According to the quarterly IPA survey, a net balance of -4.7% of marketing executives indicated they planned to spend less on market research in the fourth quarter of 2018 (decreasing from -3.7% in Q3 ). This continues the downward trajectory for research budgets, which have been declining since the third quarter of 2015.

Moreover, -7.9% of panellists expect budget cuts in market research in 2019/2020.

Overall marketing budgets have not fared much better, stalling in the fourth quarter and ending six years of budget growth as economic uncertainty surrounding Brexit continues. A net balance of +0.0% marketers said there had been no change to their budgets in Q4, and while 16% reported growth, this was offset by others who had seen their spending cut (-16%).
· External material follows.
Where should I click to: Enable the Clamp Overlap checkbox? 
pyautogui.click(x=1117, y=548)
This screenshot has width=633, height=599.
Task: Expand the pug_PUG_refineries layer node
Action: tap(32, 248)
Marketers remained cautious in their outlook for 2019/2020, with 27% expecting an increase in spend and 26% anticipating cuts, resulting in a net balance of +0.8%.

Panellists were slightly pessimistic in their assessment of their own financial outlook, with a net balance of -0.9% (down from +5.7% in Q3 and +13.3% in Q2 2018 ) when asked if they felt more or less optimistic about the financial prospects for their company than three months ago.

Meanwhile, the outlook for the industry’s prospects as a whole remained firmly in negative territory, falling to -28.6% in Q4, down from -21.0% in the previous quarter.

Budgets for sales promotions saw the greatest upward revisions, with the net balance increasing to +3.8% in Q4 from +0.6% in Q3. While digital advertising remained dominant, growth was moderated, with the net balance for the internet category dropping to +2.1%, from +13.6% in Q3. Main media advertising, including TV and newspapers, fell to -6.5% from +4.8%, its first downward revision for two quarters.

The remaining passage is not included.